Last week, I went to Sears and purchased the long-awaited appliance. The salesperson told me that Wanda didn't qualify for free delivery. "No problem!" I responded, "I can pick it up." Warily, the salesperson continued, "But you will need installation, right?" (I had seen the "Installation $169.99" signs posted around the floor models.) "No, thank you. My brother knows how to do it," I replied. And that's true. He does. And I was going to have him help me if I needed it. But guess what? I didn't! I did it all myself!
The next morning, I drove to the merchandise pick-up center where they loaded the dishwasher into my van. I drove home and pulled it out of the car. It wasn't too heavy, despite the "Warning! Excessive Weight Hazard" label on the box. I picked it up and started to go up the stairs to the front door (my front door is 1/2 story up and on the side of my house).

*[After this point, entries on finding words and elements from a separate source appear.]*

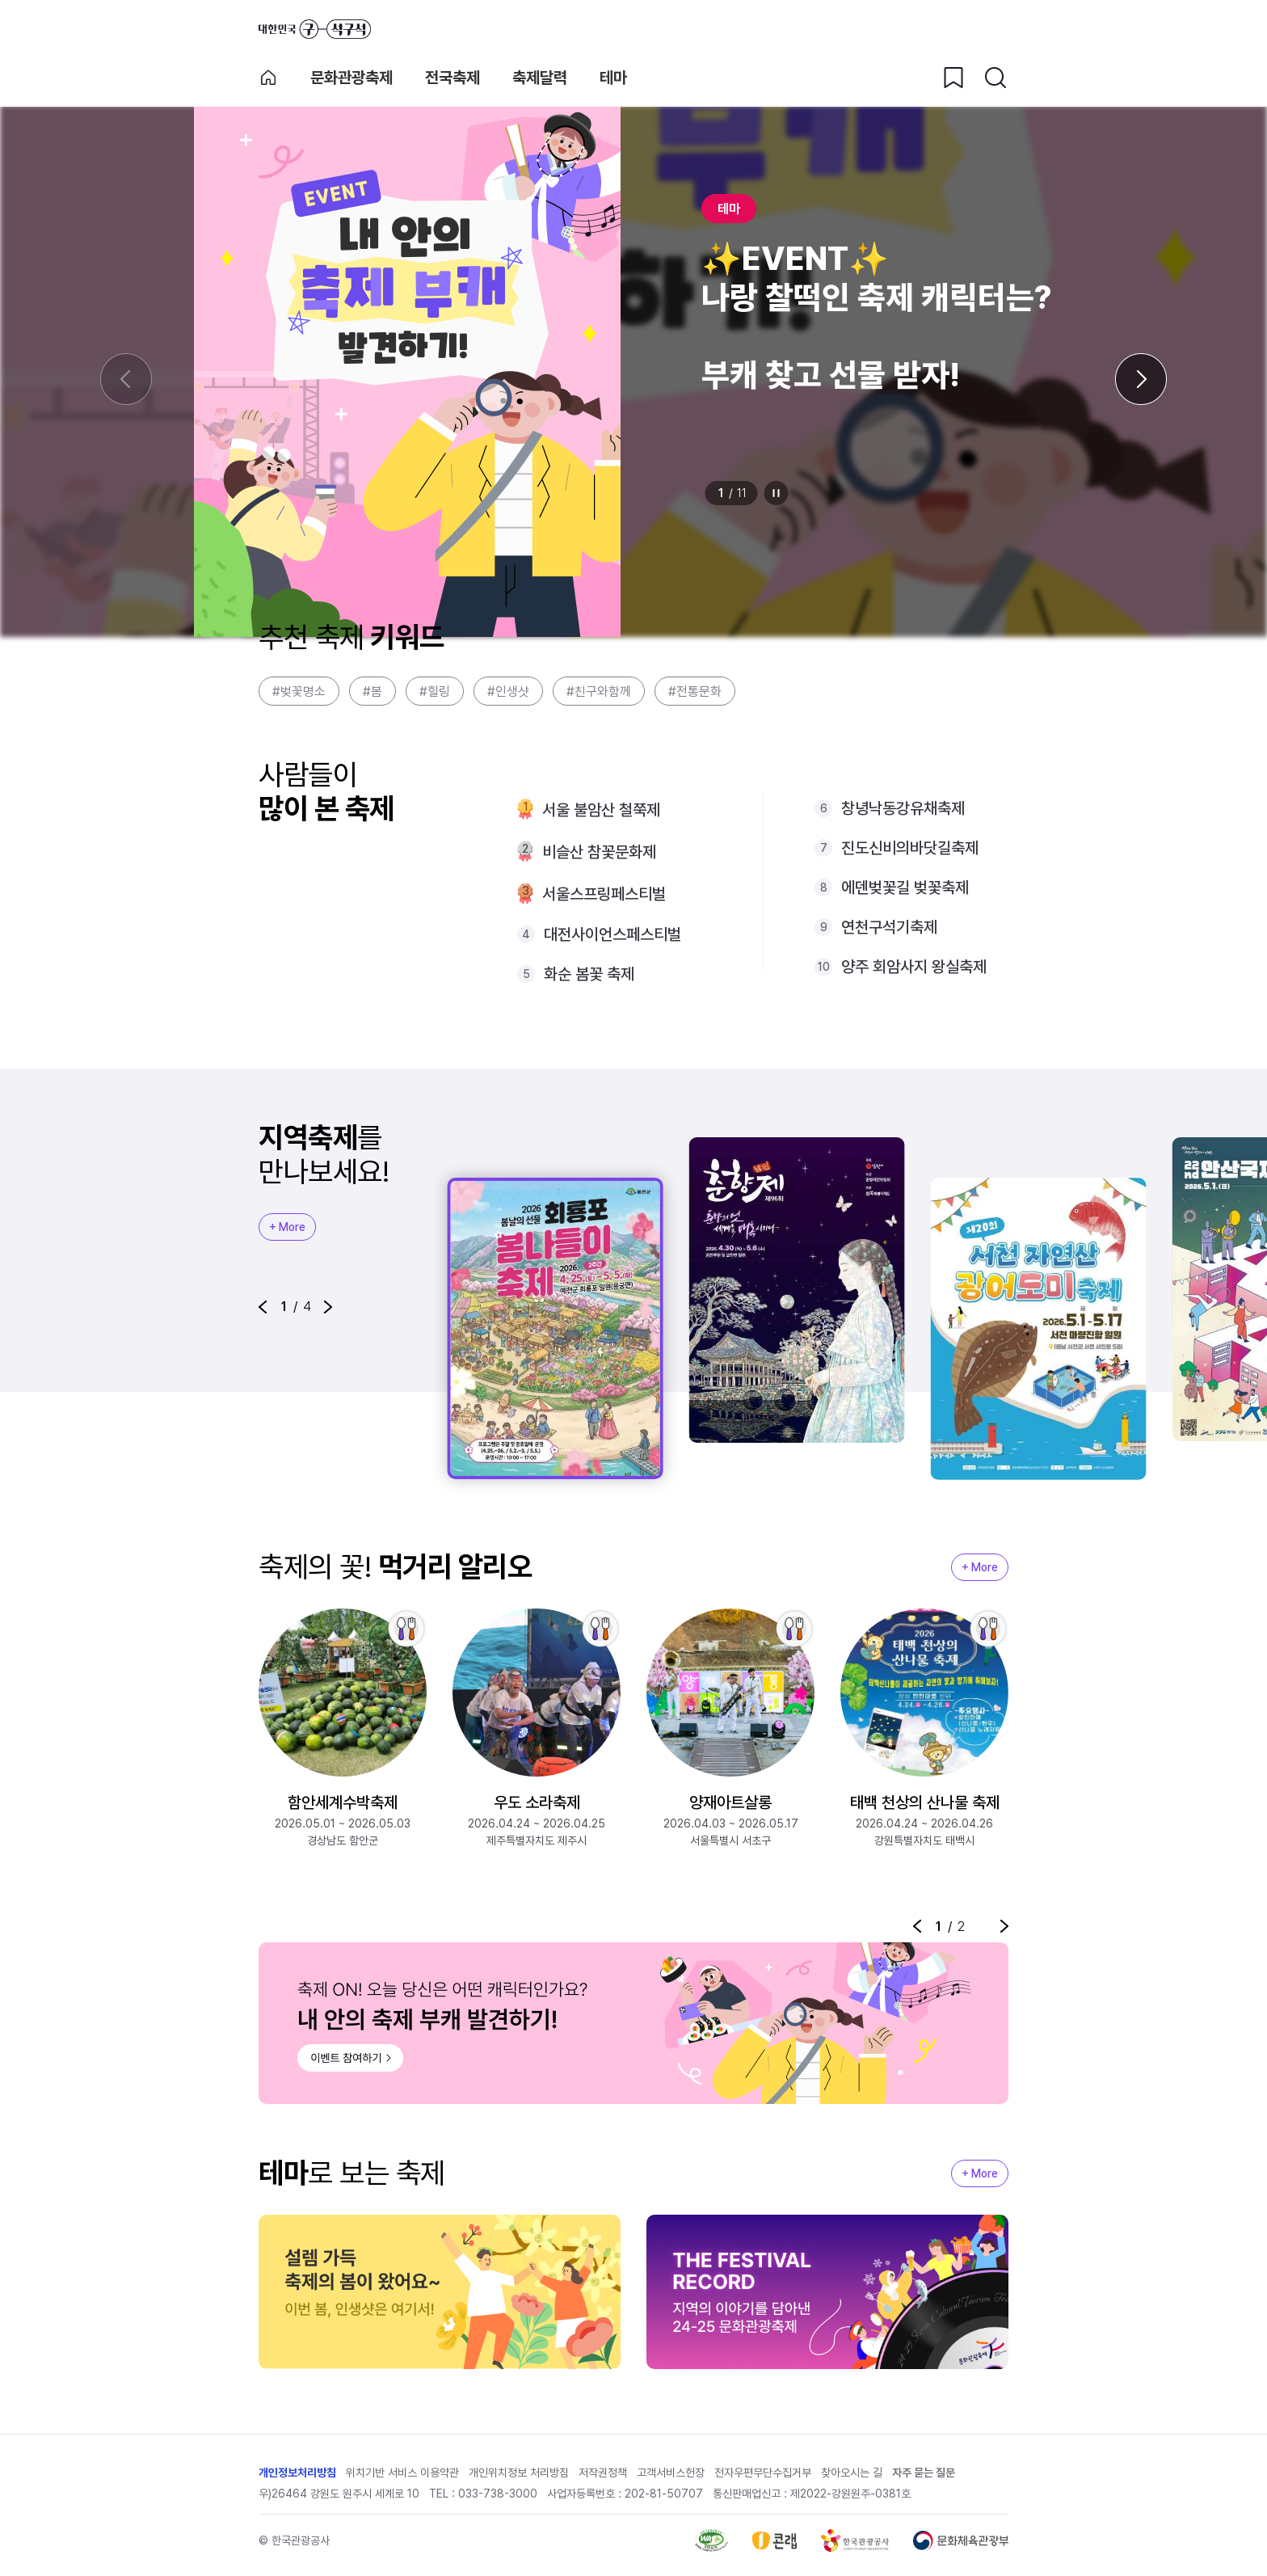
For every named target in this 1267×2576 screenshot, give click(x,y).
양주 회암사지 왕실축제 (914, 966)
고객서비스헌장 (671, 2472)
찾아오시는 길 (851, 2472)
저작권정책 (603, 2472)
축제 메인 (268, 77)
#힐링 (434, 691)
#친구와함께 (598, 691)
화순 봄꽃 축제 (589, 974)
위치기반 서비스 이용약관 (402, 2472)
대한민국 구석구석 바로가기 (315, 29)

The box was rather large, obviously, so on my third step up I pulled my cell phone out of my pocket and called my neighbor to see if she could come out and help me get it up the stairs. She didn't answer her phone, so I muttered my mantra to myself: "Where there's a will, there's a way." Then, I hefted that sucker one more time and took it up to the porch, scooted it around the corner and lifted it into the house. Thankfully, it slid effortlessly across the wood floors to the kitchen once I was in the house.
Then, I started the installation. I had watched a handyman video online the night before and felt like this task was totally doable. (A big thanks to Hans Vatter, The Handyman Extraordinaire!) I am not saying that is was fun be on my belly trying to reach the various pipes and wires while turning a wrench when there was nowhere to turn it, but it wasn't too bad. And it was certainly worth the savings of $170.
No, things didn't go perfectly smoothly. Right off the bat, I totally thought I'd turned the water off under the sink but realized when water came pouring out from under the old dishwasher that I had not. Big oops! That sent me running to the basement, groping in the dark of the laundry room to reach the house's main water shut-off valve (in the dark because I had already turned off all the power to the whole house--that's how we chickens do all of our electrical repairs!) But other than a couple of soaked towels, it was all good.
And it didn't take a super long time, either (even with a run to Home Depot in the mix to get a needed part (really, you can't put a 70 cent part in the box with a major appliance?!?!?!?--I would have paid a whole extra dollar, maybe five, not to have to run to Home Depot in the middle of the installation process!)). But I digress. Even with the annoying trip to Home Depot, I had a load of dishes being washed by the time I went to pick the kids up from school.
So, Merry Christmas to me and my new BFF, Wanda the Whirlpool (I figure a friend who came to my rescue and saved my sanity deserves the title of "new BFF" and a real name). She is such a welcomed addition to my kitchen!